The ZEW economic research institute said on Tuesday that its economic sentiment index fell to -10.7 points from 4.1 points in April. A Reuters poll had pointed to a May reading of -5.3.

The fall took the ZEW indicator into negative territory for the first time since December 2022.

The decline is partly due to expectations of further interest rate hikes by the European Central Bank, Wambach said.


“The third drop in a row for the German ZEW index marks a turning point for the worse as any growth optimism from the start of the year evaporates,” said Carsten Brzeski, global head of macro at ING.

Weak German macroeconomic data, the U.S. debt ceiling debate, banking turmoil and expectations of further rate hikes, seem to have dented optimism, Brzeski said.

The assessment of the current economic situation in Germany also worsened, falling to -34.8 points from -32.5 in April.

“A recession in Germany is not our base case, but the economy has been tiptoeing around one since the fourth quarter, so it will be a question of rounding and revisions to the quarterly GDP numbers in the end,” said Claus Vistesen, chief eurozone economist at Pantheon Macroeconomics.
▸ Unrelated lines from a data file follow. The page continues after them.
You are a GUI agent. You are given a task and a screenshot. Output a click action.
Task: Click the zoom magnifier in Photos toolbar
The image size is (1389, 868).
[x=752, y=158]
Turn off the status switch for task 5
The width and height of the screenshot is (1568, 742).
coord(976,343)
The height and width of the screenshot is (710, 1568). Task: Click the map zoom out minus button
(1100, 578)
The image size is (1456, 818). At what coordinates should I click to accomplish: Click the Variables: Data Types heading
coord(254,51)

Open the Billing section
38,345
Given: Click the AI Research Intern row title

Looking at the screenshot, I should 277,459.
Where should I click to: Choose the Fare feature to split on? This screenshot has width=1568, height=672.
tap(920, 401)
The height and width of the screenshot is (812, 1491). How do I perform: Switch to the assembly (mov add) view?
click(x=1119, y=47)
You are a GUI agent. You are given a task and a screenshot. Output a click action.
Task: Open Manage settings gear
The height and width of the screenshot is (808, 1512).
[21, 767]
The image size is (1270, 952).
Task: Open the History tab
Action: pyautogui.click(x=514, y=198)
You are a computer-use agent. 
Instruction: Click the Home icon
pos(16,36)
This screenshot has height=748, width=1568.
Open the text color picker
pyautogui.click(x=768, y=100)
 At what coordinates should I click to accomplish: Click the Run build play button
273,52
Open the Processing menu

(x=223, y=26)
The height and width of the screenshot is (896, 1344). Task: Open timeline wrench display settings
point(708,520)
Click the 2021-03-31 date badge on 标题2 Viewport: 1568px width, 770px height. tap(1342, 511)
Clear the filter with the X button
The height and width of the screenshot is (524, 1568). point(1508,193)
The German economy stagnated in the first quarter of 2023, after shrinking by 0.5% in the fourth quarter of 2022, reviving fears of a technical recession, defined as two consecutive quarters of contraction.

Detailed results for the first quarter will be released by the statistics office on May 25.

“The main story is that growth in the euro zone’s largest economy effectively has stalled,” Vistesen said.